Which is a better approach, the open or the laparoscopic?

The actual operation performed during a laparoscopic or open approach is the same; namely dividing the lower esophageal sphincter muscle.  The laparoscopic approach is preferable based on the earlier discharge after surgery, the shorter recovery time, and smaller scarring.  There appears to be no difference in complication rates between the two procedures.

Can all patients have a laparoscopic myotomy?

Most patients requiring a myotomy can undergo the procedure laparoscopically.  Occasionally, it is not possible to complete the operation laparoscopically.  In this situation, the operation is converted to an open procedure.  Overall, more than 95 percent of patients can undergo a successful laparoscopic myotomy.

When must a laparoscopic procedure be converted to an open procedure?

A variety of factors decrease the chance of the surgeon being able to complete the procedure laparoscopically.  These include: inflammation, previous surgery, unclear anatomy, previously unrecognized abnormalities, or an intraoperative problem such as bleeding or perforation.  Conversion of a laparoscopic procedure to an open one should not be viewed as a complication, since some patients simply are unable to have the surgery performed laparoscopically without undue risk.  The goal is to perform a safe and uncomplicated procedure, so no unnecessary risks will be taken merely to complete the procedure laparoscopically.

Do all surgeons perform both the laparoscopic and open approaches?

All surgeons perform the open approach but only some surgeons perform the laparoscopic approach.  Before surgery is scheduled, find out whether the surgeon performs one or both approaches and how many of each he or she has performed.

What are the surgical risks?

Complications are possible in all operations and esophageal myotomy is no different. Complications common to both open and laparoscopic myotomy are: 

  • Bleeding. Fortunately, bleeding during or after this procedure is very uncommon. As a result, we do not routinely ask patients to donate their own blood prior to surgery. However, self (autologous) donation of blood can be arranged prior to the operation.
  • Infection. Infection from esophageal myotomy can occur in the incision, in another organ such as the lungs or at the site of the myotomy. Infection at the incision and at another site are more common following open surgery than laparoscopic but still is quite unusual.
  • Perforation. Infection at the site of the myotomy is usually related to a perforation of the inner lining of the esophagus. This may require an additional operation but often can be treated with antibiotics.

Other Complications

Late complications of myotomy include the development of a hernia at the site of an incision, a bowel obstruction or recurrence of the achalasia. The formation of a hernia and the later development of a bowel obstruction are both more common following an open myotomy than a laparoscopic one. Hernia is more common because the incision is larger. Bowel obstruction is more common because open surgery produces more scar tissue (adhesions) than laparoscopic surgery. Approximately 90 percent of patients have good to excellent results following surgery; it is maintained long term in 90 percent of these patients.

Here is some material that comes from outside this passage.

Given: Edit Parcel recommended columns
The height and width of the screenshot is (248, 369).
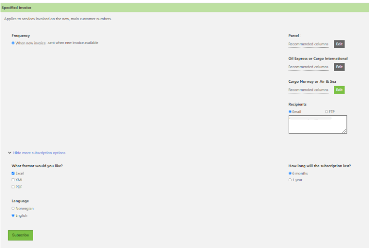Looking at the screenshot, I should [x=339, y=44].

Laparoscopic surgery has rare complications related to the initiation of the laparoscopy itself. Approximately one in 1000 patients will have an injury to the intestine or a major blood vessel when we start the laparoscopy. If this should occur, the surgeon may need to convert the operation to an open one to correct the problem. 

This incidence can be reduced to almost zero by using a technique call open laparoscopy. In this technique a small incision is made into the abdomen under direct vision rather than placing a needle into the abdomen to start the laparoscopy. We always use the open technique and have not had a significant problem with it to date.